Sydney Writers Festival: Livestream and Local -  Abdukrazak Gurnah

Sydney Writers Festival: Livestream and Local - Abdukrazak Gurnah

Nobel Prize for Literature winner's saga of colonialism in Africa

By Central West Libraries

Date and time

Fri, 24 May 2024 2:00 PM - 3:00 PM AEST

Location

Orange Regional Gallery

149 Byng Street Orange, NSW 2800 Australia

About this event

  • 1 hour

At 18, Abdulrazak Gurnah arrived in England as a refugee from the Zanzibar Revolution. Receiving the Nobel Prize for Literature more than 50 years later, he reflected that the "prolonged period of poverty and alienation" he experienced made him a writer.

From the contemporary immigrant experience in his debut, memory of departure, to colonial wartime conscription in Booker Prize shortlisted Paradise, Abdukrazak's unflinching yet humane oeurve interrogates the legacies of empire, centring that which is often too marginalised.
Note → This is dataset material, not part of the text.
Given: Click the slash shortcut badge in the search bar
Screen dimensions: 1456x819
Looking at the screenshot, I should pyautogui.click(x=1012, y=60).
Listen as he and writer Sisonke Msimang discuss his tenth novel, Afterlives - an intergenerational portriated of love and loss under German occupation in East Africa.


About the author:

Abdulrazak Gurnah

Abdulrazak Gurnah is the winner of the Nobel Prize in Literature 2021. He is the author of ten novels: Memory of Departure, Pilgrims Way, Dottie, Paradise (shortlisted for the Booker Prize and the Whitbread Award), Admiring Silence, By the Sea (longlisted for the Booker Prize and shortlisted for the Los Angeles Times Book Award), Desertion (shortlisted for the Commonwealth Writers’ Prize), The Last Gift, Gravel Heart and Afterlives, which was shortlisted for the Orwell Prize for Fiction 2021 and longlisted for the Walter Scott Prize. He was Professor of English at the University of Kent and was a Man Booker Prize judge in 2016. He lives in Canterbury, UK.

Hosted by Sisonke Msimang

Sisonke Msimang is the author of two books: Always Another Country: a memoir of exile and home (2017) and The Resurrection of Winnie Mandela (2018). She also has written for a range of publications including The New York Times, Al Jazeera, The Guardian and Newsweek.